(Material to process)

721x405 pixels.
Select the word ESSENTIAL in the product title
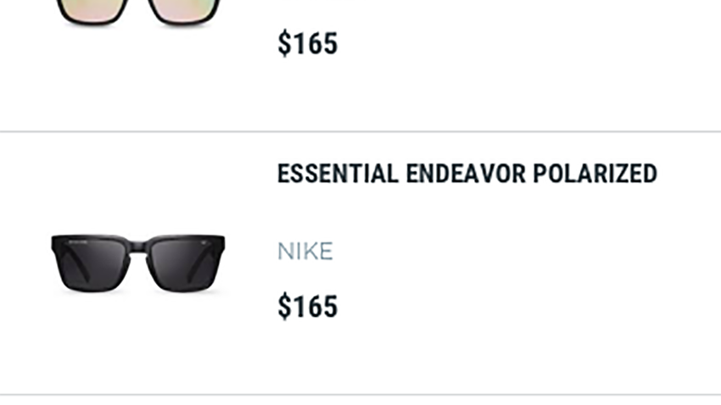338,174
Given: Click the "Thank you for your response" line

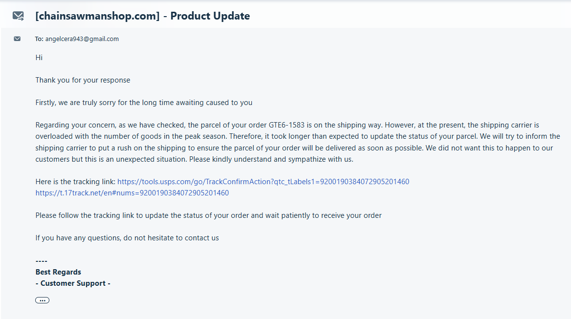Looking at the screenshot, I should coord(83,80).
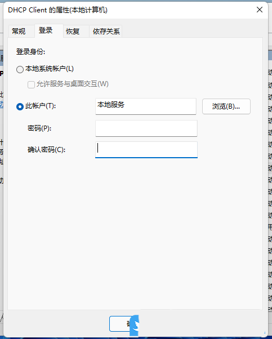This screenshot has height=339, width=272.
Task: Select the 本地系统帐户(L) radio button
Action: tap(20, 69)
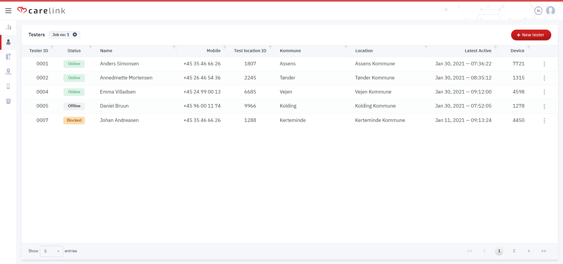563x264 pixels.
Task: Open filter for the Status column
Action: (91, 47)
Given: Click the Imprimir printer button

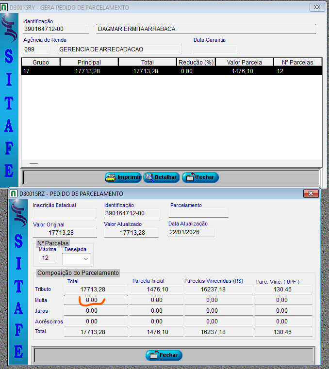Looking at the screenshot, I should click(x=123, y=177).
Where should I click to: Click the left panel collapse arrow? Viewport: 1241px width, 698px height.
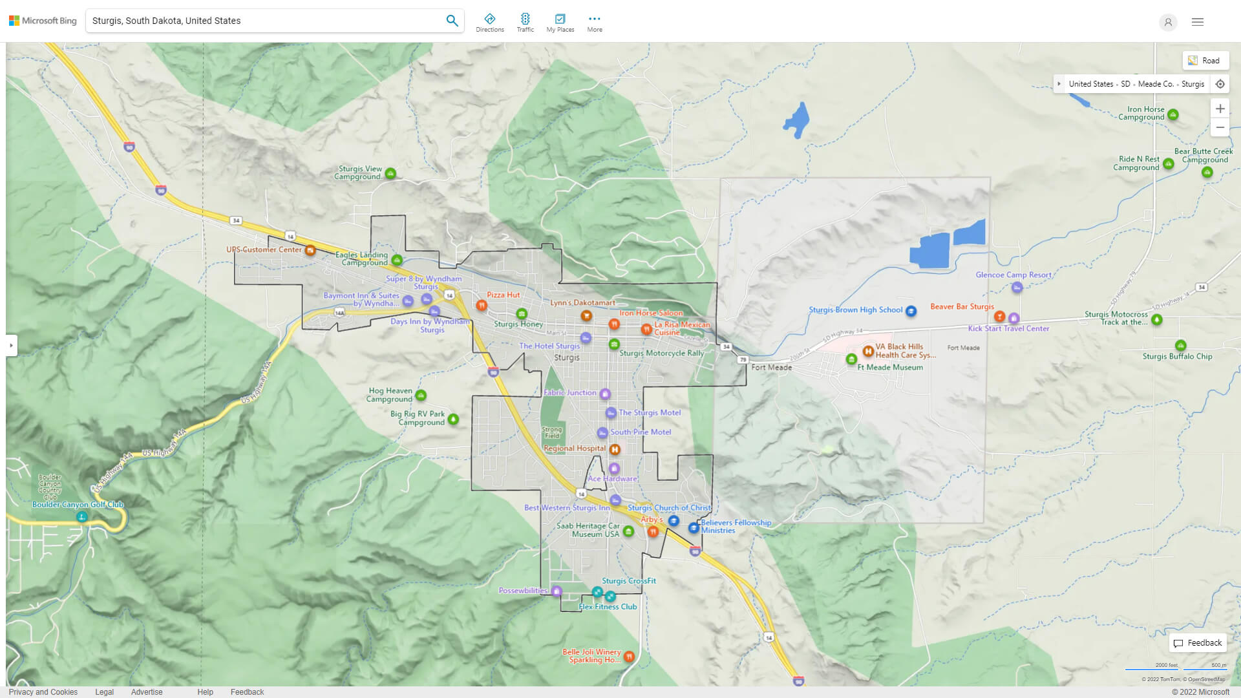(11, 344)
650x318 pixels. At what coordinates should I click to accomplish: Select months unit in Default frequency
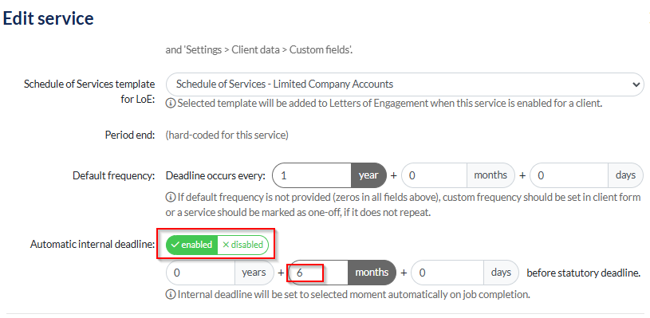click(490, 175)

(End Material to process)

### Problem to work on
Pictures are not part of the answer. Restate word for word the lines from the one with "Where should I" through the last line of the records.

### Task answer
Where should I click to: Click the left panel collapse arrow? Viewport: 1241px width, 698px height.
(11, 344)
650x318 pixels. At what coordinates should I click to accomplish: Select months unit in Default frequency
click(490, 175)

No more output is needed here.